閻魔大王に七福神、松尾芭蕉、そして神様も仏さまも石像となって置かれています。
お釈迦さまは菩提樹の木の下で座禅を組み、悟りを開いたと言われています。
こちらの大日堂にも、大きな菩提樹の木があります。
葉っぱはハートのかたち。実が落ちるときは、葉っぱも実も薄い茶色になり
クルクルと回転しながらゆっくりと地面につきます。
このはかなさがなんとも言えませんね。
今回のお客様は『菰野町竹成観光協会、大日堂五百羅漢』役員の岩花和正さん、総務の伊藤功一さん、服部紀敏さん。
伊藤さんは現在こちらの責任者。
13年間、ここを訪れる人をご案内しています。

                 左から 服部さん・伊藤さん・岩花さん

百羅漢の完成は江戸末期

岩花 菰野町は圧倒的に湯の山温泉やロープウェイが有名ですが、2番目はここの大日如来像と五百羅漢が有名なんじゃないかな、と私は思っています。

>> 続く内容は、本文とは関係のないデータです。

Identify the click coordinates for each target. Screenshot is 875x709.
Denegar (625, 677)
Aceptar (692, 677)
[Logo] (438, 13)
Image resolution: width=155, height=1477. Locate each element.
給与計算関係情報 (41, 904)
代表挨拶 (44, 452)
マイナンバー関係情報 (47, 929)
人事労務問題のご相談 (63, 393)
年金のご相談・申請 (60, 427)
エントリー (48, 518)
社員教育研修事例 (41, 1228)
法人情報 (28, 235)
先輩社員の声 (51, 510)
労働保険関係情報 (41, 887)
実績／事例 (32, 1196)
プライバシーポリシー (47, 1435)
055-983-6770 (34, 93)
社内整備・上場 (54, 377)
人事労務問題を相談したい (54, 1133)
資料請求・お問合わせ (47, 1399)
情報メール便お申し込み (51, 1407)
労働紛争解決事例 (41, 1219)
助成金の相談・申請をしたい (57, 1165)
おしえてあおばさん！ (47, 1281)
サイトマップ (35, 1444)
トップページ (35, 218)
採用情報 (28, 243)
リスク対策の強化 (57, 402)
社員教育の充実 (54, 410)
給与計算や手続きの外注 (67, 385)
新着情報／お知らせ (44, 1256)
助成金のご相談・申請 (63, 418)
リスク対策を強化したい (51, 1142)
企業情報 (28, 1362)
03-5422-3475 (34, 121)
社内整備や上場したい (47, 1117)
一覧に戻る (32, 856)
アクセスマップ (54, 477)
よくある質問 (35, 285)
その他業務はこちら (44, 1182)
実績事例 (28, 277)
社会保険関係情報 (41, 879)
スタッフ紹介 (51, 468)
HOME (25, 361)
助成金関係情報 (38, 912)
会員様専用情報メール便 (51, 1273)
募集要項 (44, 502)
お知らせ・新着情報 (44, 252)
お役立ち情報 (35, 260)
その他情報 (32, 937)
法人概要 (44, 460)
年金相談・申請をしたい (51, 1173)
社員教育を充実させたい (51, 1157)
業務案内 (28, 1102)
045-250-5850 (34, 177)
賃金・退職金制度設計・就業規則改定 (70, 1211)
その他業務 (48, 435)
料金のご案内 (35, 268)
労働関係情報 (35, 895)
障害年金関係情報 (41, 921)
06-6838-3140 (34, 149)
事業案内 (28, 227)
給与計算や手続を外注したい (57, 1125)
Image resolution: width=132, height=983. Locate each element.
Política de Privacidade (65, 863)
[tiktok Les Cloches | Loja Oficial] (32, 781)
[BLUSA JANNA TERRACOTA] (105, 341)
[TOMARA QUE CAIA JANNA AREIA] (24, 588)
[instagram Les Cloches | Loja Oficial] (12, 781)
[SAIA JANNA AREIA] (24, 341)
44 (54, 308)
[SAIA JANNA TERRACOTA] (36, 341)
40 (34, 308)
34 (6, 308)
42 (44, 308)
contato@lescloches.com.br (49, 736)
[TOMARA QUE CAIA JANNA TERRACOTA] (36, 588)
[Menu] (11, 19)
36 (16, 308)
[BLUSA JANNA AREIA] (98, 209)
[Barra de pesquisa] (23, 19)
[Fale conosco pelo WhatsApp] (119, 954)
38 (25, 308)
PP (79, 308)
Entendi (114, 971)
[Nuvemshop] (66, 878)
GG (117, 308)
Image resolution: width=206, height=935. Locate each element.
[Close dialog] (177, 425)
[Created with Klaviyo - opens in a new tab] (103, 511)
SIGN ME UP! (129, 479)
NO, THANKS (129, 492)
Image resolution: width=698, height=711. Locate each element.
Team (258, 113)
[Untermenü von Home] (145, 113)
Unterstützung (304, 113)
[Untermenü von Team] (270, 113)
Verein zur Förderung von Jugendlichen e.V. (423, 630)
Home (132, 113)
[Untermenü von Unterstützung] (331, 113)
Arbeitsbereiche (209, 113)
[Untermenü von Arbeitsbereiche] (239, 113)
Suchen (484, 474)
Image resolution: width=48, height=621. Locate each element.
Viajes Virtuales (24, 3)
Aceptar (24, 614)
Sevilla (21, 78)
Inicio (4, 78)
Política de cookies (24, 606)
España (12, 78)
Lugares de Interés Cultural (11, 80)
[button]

『五百羅漢』の完成は江戸末期、1852年〜1866年までの15年間で作られたと言われています。
五百羅漢信仰は江戸時代に流行った文化なので、どこの五百羅漢に行っても完成は、ほぼ江戸時代。
こちらでは現在、469体残っていますが、完成したときは620体あったそうです。
明治9年に起きた『伊勢暴動』でお堂は消失し、石仏も150体ほど紛失。
どうやって作られたのかどう配置したのかなど書かれた資料も、みな消失してしまいました。
今わかっているのは半分ほどで、背中に尊像の名前が書かれています。
もともとこちらは真言宗のお寺で、作られたのは神瑞和尚という方。
五百羅漢が500体と、真言宗ということで密教系の石仏が100体。
なので完成したときは620体ほどあったと。
自分自身に似ている石仏があると、どこの五百羅漢でも言われていますね。
私の個人的な解釈だと、昔、写真のない時代に、ここに子どもや孫を連れてきて、先祖であるおじいさんやおばあさんはこんな顔をしていたんだよ、と説明に使ったのではないかなと思っています。

 

日如来像について

伊藤 このお堂そのものも戦火で焼けているので、資料は残っていませんが、昔の人たちによる言い伝えによって歴史を刻んできました。
大日如来も2体あるのですが、1つの場所に2体あるのは非常に珍しいことなんです。
全国的に見ても数が少ないと言われているので、とても誇らしいです。
本当に菰野町の竹成にしかない如来さんだと思っています。
2体で1対というイメージをすごく強く感じるというか。
1体1体ではなく2体ある事自体が一番素晴らしいと思います。
歴史的にはそんなに深くなく、作られたのは文明11年で、今から500〜560年前。
竹成のみなさんが代々、戦火や事故の中、お寺を崇めて2体を守ってきた努力があったことを思うと、自分たちも力の許す限り守らなければなりません。
さらには地域外の人、県外や全国の人にも知ってもらいたいですね。
こちらは竹成区の持ち物で、住職はいません。
照空上人(神瑞和尚)さんが今から150年ほど前、五百羅漢を作るために住職として入られましたが、それ以降はいません。
無住職だからこそ地域のみなさんが信仰を守り、そして協力してもらい、立派に引き継いで来ました。
地域にとっての文化財を守る気持ちの現われだと思います。

 

は近所だが、案内するようになってまだ4年目

服部 家は本当に近くで、小さな頃からここが遊び場でしたが、大人になってからはまったく来ていませんでした。
昔、おばあさんに連れられて来たくらい。
4年前に役員が当たって、それからベテランの方と一緒にやっているうちに、これはちゃんと覚えなければと。
立派な本も出してもらって・・・読んでいるときはいいのですが、ちょっと経つとまた忘れてしまう。
これは毎日の積み重ねでしか覚えることはできないと思いました。
ベテランの人にかなうわけがありませんし。
しかし訪れる人と話すだけでもおもしろいです。
先日は愛知県一宮市からお客さんが見えました。
どうしても見たいと言われるので、平日なんですが開けたところ、こんなお顔の仏様は見たことがないと。
仏様はもっと、仏らしい顔をしているが、ここのはちょっと違うと。
なんというか、顔が柔和と言われたような・・・気が休まると言われました。
本当に良いところです。

 

曜日は地元の老人会のみなさんがお茶のサービスなどを

岩花 毎週日曜日に、地元の老人会の方たちが来てくれて、さらにそこにお友だちが集まってきます。
時間を楽しく過ごせるように、テレビやこたつが置いてあります。

伊藤 そういった意味で、大日堂というこの場所そのものが、憩いの場所となっています。
毎週日曜日には堂守ということで、老人会の人たちに来てもらって大日堂を開け、お茶などのサービスをしてもらっています。
ここでみなさんの生活の輪を広めるとともに、羅漢さんや如来さんに対して敬いの気持ちを持ちながら、地域全体でお守りをしていくというのが、ここの運営の仕方です。
また、お年寄りだけでなく若い世代もということで、5月には藤の木の下でお茶会を開催したり、小学生に写生大会をしてもらったり・・・。
ちょうど1週間ほど前ですが、子どもたちの夏休みの宿題の一つとして歴史研究の手伝いをしようと、郷土史の再発見などの催しも行いました。
地域の人全体で集まって盛り上げていく取り組みをしています。

この地域の人たちはやはり、小さい子どもからお年寄りまで「大日さん」と親しんできたので、これからも大切にしてきたいと思います。